#### [EXERCISE AIM]
Copy every item below exactly as it appears, line for line.

#### [DATA]
+--

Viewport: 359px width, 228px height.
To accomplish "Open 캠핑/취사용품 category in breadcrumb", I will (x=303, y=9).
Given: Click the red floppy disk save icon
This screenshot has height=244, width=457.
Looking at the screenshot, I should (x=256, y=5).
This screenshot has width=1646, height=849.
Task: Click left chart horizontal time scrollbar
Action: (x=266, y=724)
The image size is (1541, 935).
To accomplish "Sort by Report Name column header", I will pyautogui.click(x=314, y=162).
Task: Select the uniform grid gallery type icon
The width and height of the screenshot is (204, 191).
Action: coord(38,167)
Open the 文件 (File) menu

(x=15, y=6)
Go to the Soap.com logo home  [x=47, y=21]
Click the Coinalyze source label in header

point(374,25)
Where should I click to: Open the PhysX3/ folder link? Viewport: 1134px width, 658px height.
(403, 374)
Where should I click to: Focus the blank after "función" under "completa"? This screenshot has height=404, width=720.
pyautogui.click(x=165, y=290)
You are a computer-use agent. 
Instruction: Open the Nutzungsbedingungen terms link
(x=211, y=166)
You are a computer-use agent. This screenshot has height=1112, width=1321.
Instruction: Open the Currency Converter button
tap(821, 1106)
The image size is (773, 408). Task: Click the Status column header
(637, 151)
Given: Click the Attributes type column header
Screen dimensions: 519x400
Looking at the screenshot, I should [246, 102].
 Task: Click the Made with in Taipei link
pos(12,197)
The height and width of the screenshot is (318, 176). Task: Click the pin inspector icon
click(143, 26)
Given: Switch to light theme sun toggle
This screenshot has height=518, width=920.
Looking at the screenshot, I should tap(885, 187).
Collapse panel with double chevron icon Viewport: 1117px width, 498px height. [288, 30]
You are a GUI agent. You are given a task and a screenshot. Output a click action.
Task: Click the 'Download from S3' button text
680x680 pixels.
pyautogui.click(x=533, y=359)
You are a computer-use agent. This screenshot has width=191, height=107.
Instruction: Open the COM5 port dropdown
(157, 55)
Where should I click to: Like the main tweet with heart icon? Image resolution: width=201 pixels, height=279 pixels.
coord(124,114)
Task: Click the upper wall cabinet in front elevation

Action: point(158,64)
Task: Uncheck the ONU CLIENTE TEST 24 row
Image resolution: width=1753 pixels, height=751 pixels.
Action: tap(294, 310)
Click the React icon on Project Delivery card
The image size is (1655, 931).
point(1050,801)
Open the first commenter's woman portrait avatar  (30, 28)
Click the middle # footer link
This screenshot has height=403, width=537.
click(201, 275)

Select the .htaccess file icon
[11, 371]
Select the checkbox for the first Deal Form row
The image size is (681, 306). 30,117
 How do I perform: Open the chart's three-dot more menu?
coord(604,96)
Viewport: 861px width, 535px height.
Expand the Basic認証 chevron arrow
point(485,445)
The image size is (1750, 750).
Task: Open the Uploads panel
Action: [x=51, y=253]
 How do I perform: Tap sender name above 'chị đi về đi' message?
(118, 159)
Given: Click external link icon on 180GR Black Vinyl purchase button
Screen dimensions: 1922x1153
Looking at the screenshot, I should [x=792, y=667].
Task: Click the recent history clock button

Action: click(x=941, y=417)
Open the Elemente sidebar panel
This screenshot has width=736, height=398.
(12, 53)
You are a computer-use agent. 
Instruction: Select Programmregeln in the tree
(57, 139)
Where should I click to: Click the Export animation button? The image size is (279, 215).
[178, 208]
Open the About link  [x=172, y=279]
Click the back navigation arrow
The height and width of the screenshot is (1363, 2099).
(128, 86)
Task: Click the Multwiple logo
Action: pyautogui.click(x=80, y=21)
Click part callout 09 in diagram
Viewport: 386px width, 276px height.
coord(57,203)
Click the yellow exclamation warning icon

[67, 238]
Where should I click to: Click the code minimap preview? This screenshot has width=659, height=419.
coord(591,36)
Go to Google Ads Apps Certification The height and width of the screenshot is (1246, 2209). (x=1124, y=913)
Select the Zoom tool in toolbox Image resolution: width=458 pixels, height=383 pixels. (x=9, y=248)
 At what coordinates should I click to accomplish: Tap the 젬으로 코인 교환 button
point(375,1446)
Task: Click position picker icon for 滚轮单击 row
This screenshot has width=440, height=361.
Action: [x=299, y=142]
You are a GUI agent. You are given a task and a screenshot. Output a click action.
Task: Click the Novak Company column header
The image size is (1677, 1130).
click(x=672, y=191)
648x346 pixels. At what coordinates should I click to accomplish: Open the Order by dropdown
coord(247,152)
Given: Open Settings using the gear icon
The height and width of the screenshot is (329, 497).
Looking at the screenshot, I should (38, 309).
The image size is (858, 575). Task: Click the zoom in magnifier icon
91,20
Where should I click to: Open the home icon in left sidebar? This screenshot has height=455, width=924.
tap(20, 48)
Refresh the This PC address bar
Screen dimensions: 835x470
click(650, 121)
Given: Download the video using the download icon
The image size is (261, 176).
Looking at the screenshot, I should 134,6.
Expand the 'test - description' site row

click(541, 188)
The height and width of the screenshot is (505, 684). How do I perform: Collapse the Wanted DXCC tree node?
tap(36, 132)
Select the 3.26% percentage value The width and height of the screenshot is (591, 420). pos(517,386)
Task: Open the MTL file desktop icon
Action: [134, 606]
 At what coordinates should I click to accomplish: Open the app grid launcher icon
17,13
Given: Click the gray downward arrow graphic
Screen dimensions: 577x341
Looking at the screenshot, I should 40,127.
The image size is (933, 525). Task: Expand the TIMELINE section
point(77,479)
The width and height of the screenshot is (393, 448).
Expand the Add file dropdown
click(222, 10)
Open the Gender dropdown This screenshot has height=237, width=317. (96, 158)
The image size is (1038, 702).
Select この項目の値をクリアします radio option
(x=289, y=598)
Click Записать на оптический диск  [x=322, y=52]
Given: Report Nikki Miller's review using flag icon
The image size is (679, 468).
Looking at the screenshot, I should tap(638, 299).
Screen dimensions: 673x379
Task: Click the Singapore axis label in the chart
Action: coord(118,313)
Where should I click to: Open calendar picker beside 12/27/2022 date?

+--

#### [ANSWER FOR THIS EXERCISE]
Viewport: 359px width, 228px height.
To accomplish "Open 캠핑/취사용품 category in breadcrumb", I will (x=303, y=9).
Given: Click the red floppy disk save icon
This screenshot has height=244, width=457.
Looking at the screenshot, I should (x=256, y=5).
This screenshot has width=1646, height=849.
Task: Click left chart horizontal time scrollbar
Action: (x=266, y=724)
The image size is (1541, 935).
To accomplish "Sort by Report Name column header", I will pyautogui.click(x=314, y=162).
Task: Select the uniform grid gallery type icon
The width and height of the screenshot is (204, 191).
Action: coord(38,167)
Open the 文件 (File) menu

(x=15, y=6)
Go to the Soap.com logo home  [x=47, y=21]
Click the Coinalyze source label in header

point(374,25)
Where should I click to: Open the PhysX3/ folder link? Viewport: 1134px width, 658px height.
(403, 374)
Where should I click to: Focus the blank after "función" under "completa"? This screenshot has height=404, width=720.
pyautogui.click(x=165, y=290)
You are a computer-use agent. 
Instruction: Open the Nutzungsbedingungen terms link
(x=211, y=166)
You are a computer-use agent. This screenshot has height=1112, width=1321.
Instruction: Open the Currency Converter button
tap(821, 1106)
The image size is (773, 408). Task: Click the Status column header
(637, 151)
Given: Click the Attributes type column header
Screen dimensions: 519x400
Looking at the screenshot, I should [246, 102].
 Task: Click the Made with in Taipei link
pos(12,197)
The height and width of the screenshot is (318, 176). Task: Click the pin inspector icon
click(143, 26)
Given: Switch to light theme sun toggle
This screenshot has height=518, width=920.
Looking at the screenshot, I should tap(885, 187).
Collapse panel with double chevron icon Viewport: 1117px width, 498px height. [288, 30]
You are a GUI agent. You are given a task and a screenshot. Output a click action.
Task: Click the 'Download from S3' button text
680x680 pixels.
pyautogui.click(x=533, y=359)
You are a computer-use agent. This screenshot has width=191, height=107.
Instruction: Open the COM5 port dropdown
(157, 55)
Where should I click to: Like the main tweet with heart icon? Image resolution: width=201 pixels, height=279 pixels.
coord(124,114)
Task: Click the upper wall cabinet in front elevation

Action: point(158,64)
Task: Uncheck the ONU CLIENTE TEST 24 row
Image resolution: width=1753 pixels, height=751 pixels.
Action: tap(294, 310)
Click the React icon on Project Delivery card
The image size is (1655, 931).
point(1050,801)
Open the first commenter's woman portrait avatar  (30, 28)
Click the middle # footer link
This screenshot has height=403, width=537.
click(201, 275)

Select the .htaccess file icon
[11, 371]
Select the checkbox for the first Deal Form row
The image size is (681, 306). 30,117
 How do I perform: Open the chart's three-dot more menu?
coord(604,96)
Viewport: 861px width, 535px height.
Expand the Basic認証 chevron arrow
point(485,445)
The image size is (1750, 750).
Task: Open the Uploads panel
Action: [x=51, y=253]
 How do I perform: Tap sender name above 'chị đi về đi' message?
(118, 159)
Given: Click external link icon on 180GR Black Vinyl purchase button
Screen dimensions: 1922x1153
Looking at the screenshot, I should [x=792, y=667].
Task: Click the recent history clock button

Action: click(x=941, y=417)
Open the Elemente sidebar panel
This screenshot has width=736, height=398.
(12, 53)
You are a computer-use agent. 
Instruction: Select Programmregeln in the tree
(57, 139)
Where should I click to: Click the Export animation button? The image size is (279, 215).
[178, 208]
Open the About link  [x=172, y=279]
Click the back navigation arrow
The height and width of the screenshot is (1363, 2099).
(128, 86)
Task: Click the Multwiple logo
Action: pyautogui.click(x=80, y=21)
Click part callout 09 in diagram
Viewport: 386px width, 276px height.
coord(57,203)
Click the yellow exclamation warning icon

[67, 238]
Where should I click to: Click the code minimap preview? This screenshot has width=659, height=419.
coord(591,36)
Go to Google Ads Apps Certification The height and width of the screenshot is (1246, 2209). (x=1124, y=913)
Select the Zoom tool in toolbox Image resolution: width=458 pixels, height=383 pixels. (x=9, y=248)
 At what coordinates should I click to accomplish: Tap the 젬으로 코인 교환 button
point(375,1446)
Task: Click position picker icon for 滚轮单击 row
This screenshot has width=440, height=361.
Action: [x=299, y=142]
You are a GUI agent. You are given a task and a screenshot. Output a click action.
Task: Click the Novak Company column header
The image size is (1677, 1130).
click(x=672, y=191)
648x346 pixels. At what coordinates should I click to accomplish: Open the Order by dropdown
coord(247,152)
Given: Open Settings using the gear icon
The height and width of the screenshot is (329, 497).
Looking at the screenshot, I should (38, 309).
The image size is (858, 575). Task: Click the zoom in magnifier icon
91,20
Where should I click to: Open the home icon in left sidebar? This screenshot has height=455, width=924.
tap(20, 48)
Refresh the This PC address bar
Screen dimensions: 835x470
click(650, 121)
Given: Download the video using the download icon
The image size is (261, 176).
Looking at the screenshot, I should 134,6.
Expand the 'test - description' site row

click(541, 188)
The height and width of the screenshot is (505, 684). How do I perform: Collapse the Wanted DXCC tree node?
tap(36, 132)
Select the 3.26% percentage value The width and height of the screenshot is (591, 420). pos(517,386)
Task: Open the MTL file desktop icon
Action: [134, 606]
 At what coordinates should I click to accomplish: Open the app grid launcher icon
17,13
Given: Click the gray downward arrow graphic
Screen dimensions: 577x341
Looking at the screenshot, I should 40,127.
The image size is (933, 525). Task: Expand the TIMELINE section
point(77,479)
The width and height of the screenshot is (393, 448).
Expand the Add file dropdown
click(222, 10)
Open the Gender dropdown This screenshot has height=237, width=317. (96, 158)
The image size is (1038, 702).
Select この項目の値をクリアします radio option
(x=289, y=598)
Click Записать на оптический диск  [x=322, y=52]
Given: Report Nikki Miller's review using flag icon
The image size is (679, 468).
Looking at the screenshot, I should tap(638, 299).
Screen dimensions: 673x379
Task: Click the Singapore axis label in the chart
Action: coord(118,313)
Where should I click to: Open calendar picker beside 12/27/2022 date?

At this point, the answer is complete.